* DATA EXTRACTS

┄┄┄┄┄┄┄┄┄┄┄┄┄┄┄┄┄┄┄┄

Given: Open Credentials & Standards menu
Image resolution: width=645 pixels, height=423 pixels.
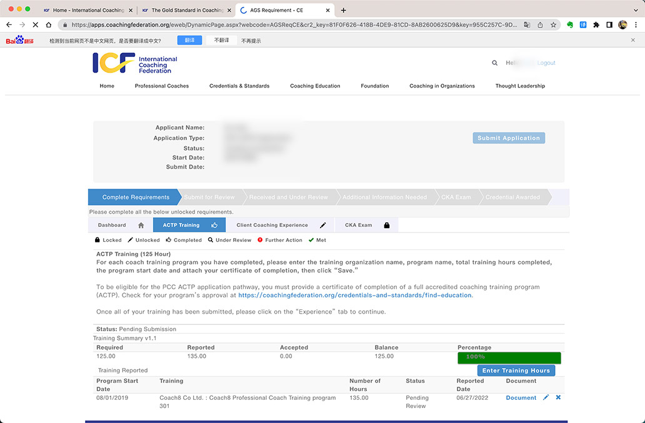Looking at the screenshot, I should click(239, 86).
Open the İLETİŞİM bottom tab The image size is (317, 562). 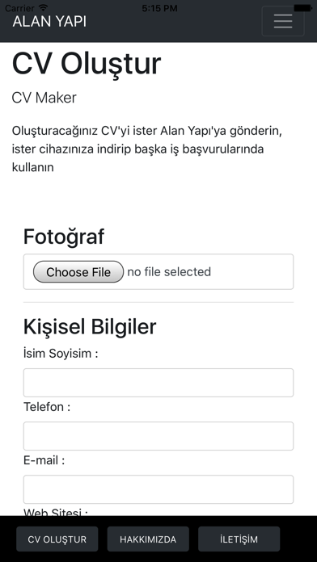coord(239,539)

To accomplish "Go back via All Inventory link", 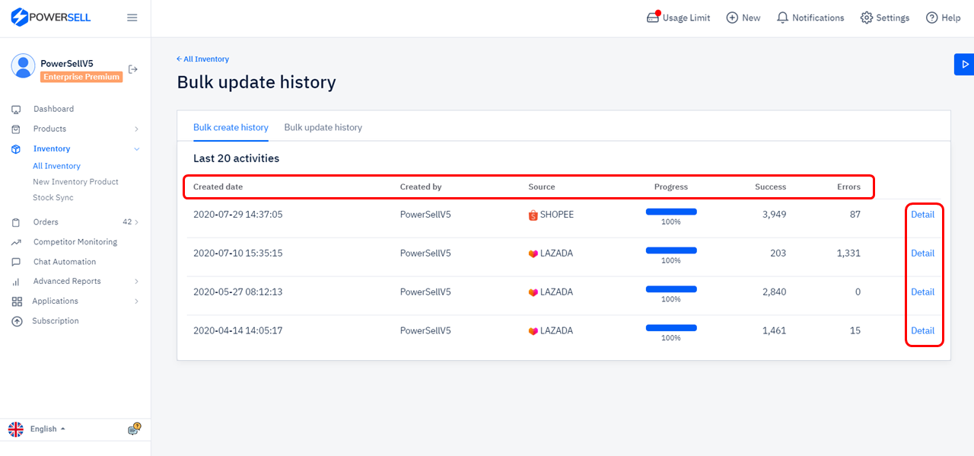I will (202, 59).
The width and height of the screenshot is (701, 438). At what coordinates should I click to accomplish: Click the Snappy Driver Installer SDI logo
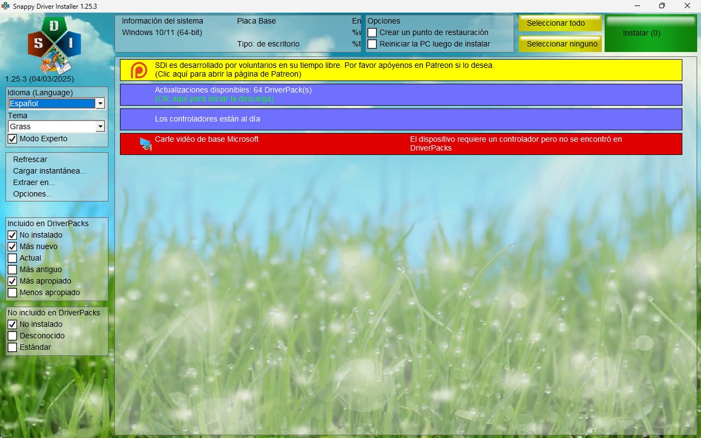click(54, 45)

┄┄┄┄┄┄┄┄┄┄┄┄┄┄┄┄┄┄┄┄

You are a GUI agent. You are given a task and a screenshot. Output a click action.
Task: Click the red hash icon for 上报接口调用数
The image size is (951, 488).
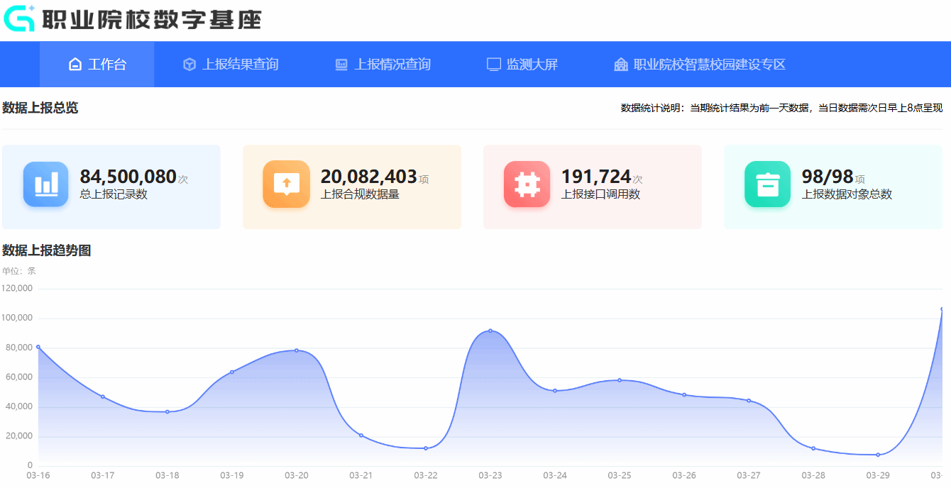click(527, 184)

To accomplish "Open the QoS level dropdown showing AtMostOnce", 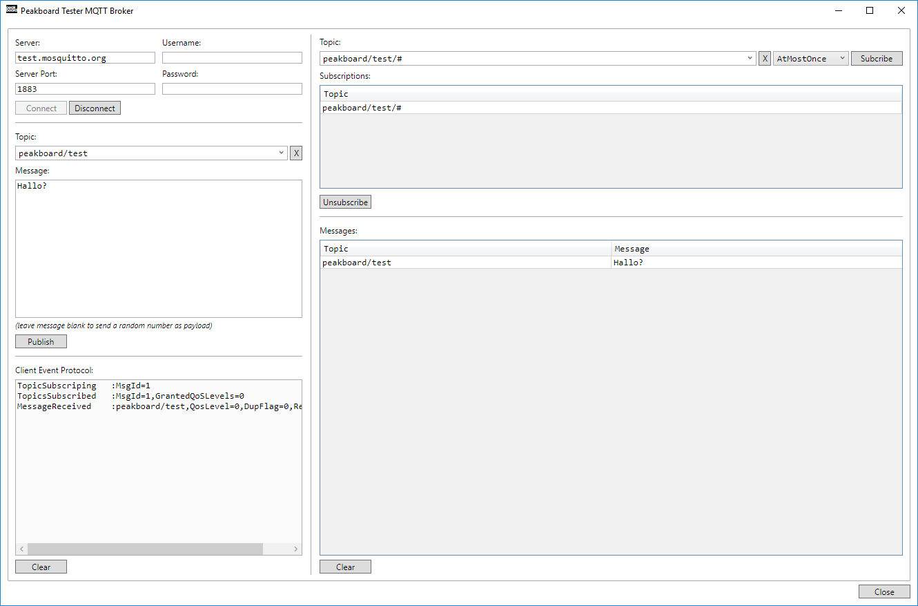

┄┄┄┄┄┄┄┄┄┄┄┄┄┄┄┄┄┄┄┄

* AIM OF THE TASK
Extract from the material above the stretch running from the line containing "The image size is (951, 488)." through the line containing "the QoS level". Keep the text exact and the pictures out.

* EXERCISE OUTPUT
The image size is (951, 488).
click(527, 184)

To accomplish "Open the QoS level dropdown showing AtMostOnce", 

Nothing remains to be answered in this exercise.